Le fédéralisme a des avantages dans une telle crise, avec un maillage important de laboratoires ou des réactions appropriées aux situations concrètes, comme l’isolement de quartiers ou de communes particulièrement touchés. Mais cette décentralisation a aussi montré ses limites quant aux mesures à prendre pour restreindre la liberté de mouvement de la population. On l’a vu pour décider de fermer crèches et écoles avec des mesures prises séparément par les différentes régions. Cela s’est reproduit avec la fermeture de magasins et autres restaurants, mais aussi pour les déplacements de la population. La Bavière a pris les devants avec des mesures strictes, avant qu’une conférence des différentes régions aboutisse à des lignes directrices communes, sans doute plus rassurantes pour la population que la juxtaposition de règles variables.

Le confinement comme en France ou en Italie n’a pas été retenu au profit d’une pratique moins coercitive. Les rassemblements de plus de deux personnes sont interdits (sauf pour une famille vivant sous le même toit ou pour sur les lieux de travail). Les déplacements sont réglementés mais restent souples : faire ses courses, aller chez le médecin ou au travail, passer un examen, faire du sport seul, tout cela reste possible.

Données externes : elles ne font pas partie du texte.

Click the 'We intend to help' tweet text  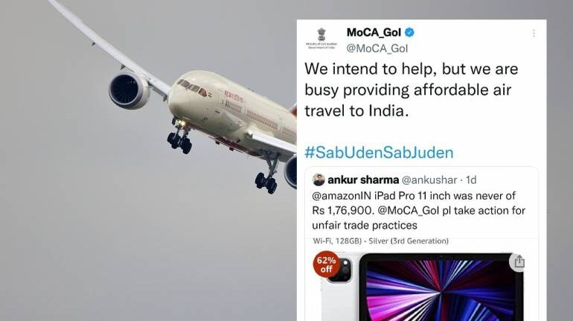tap(412, 90)
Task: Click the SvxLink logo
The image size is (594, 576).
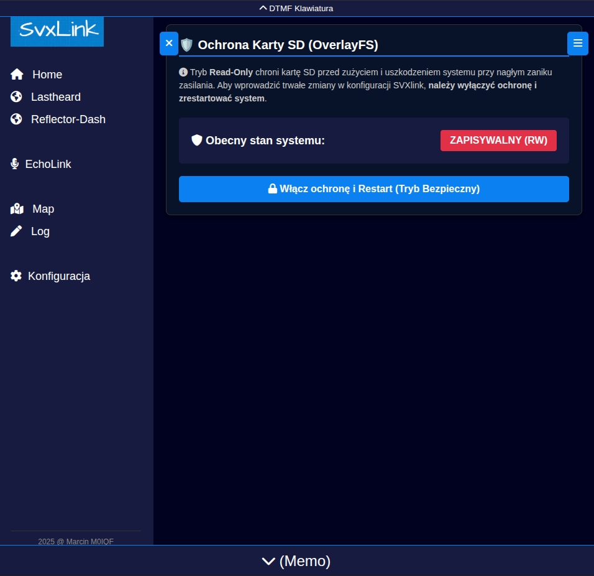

Ces mesures doivent réduire les contacts sociaux et donc le nombre d’infections afin d’éviter, comme en Italie ou en Espagne, que les hôpitaux ne soient débordés face à l’affluence de patients dans un état grave. Déjà, certains s’interrogent sur les conditions et le calendrier d’un assouplissement des mesures. Angela Merkel, elle-même en quarantaine après avoir été vaccinée par un médecin qui s’est révélé ensuite infecté, a souligné qu’il était trop tôt pour spéculer sur de telles hypothèses. Jeudi, le ministre de la Santé Jens Spahn estimait que la situation actuelle était comparable « au calme avant la tempête » pour souligner que la crise n’avait pas encore, et de loin, atteint son apogée.

Vers une stratégie à la coréenne ?

Un document interne du ministère de l’Intérieur, que plusieurs médias ont rendu public vendredi, plaide pour la reprise des solutions adoptées en Corée du Sud, à savoir des tests de masse pour pouvoir à grande échelle savoir qui est infecté avant que ces personnes ne soient isolées du reste de la population. Une méthode qui permet aux personnes en bonne santé de continuer à mener une vie normale et à l’économie de tourner. Une telle option impliquerait d’ici fin avril une montée en puissance du nombre de tests effectués pour parvenir à 200 000 par jour. La société Bosch a annoncé jeudi qu’une méthode rapide, dont les résultats seraient disponibles après deux heures et demi, pourrait être livrée en avril.

Le traçage des personnes infectées grâce aux données de leurs téléphones portables pour retrouver les contacts rencontrés est aussi évoqué, mais suscite des questions éthiques quant à la protection des données privées et le respect de la vie privée. De telles mesures, si elles devaient être retenues, pourraient permettre à l’Allemagne, à condition que la crise ne prenne pas une dimension trop grave, de réduire plus tôt les restrictions actuelles.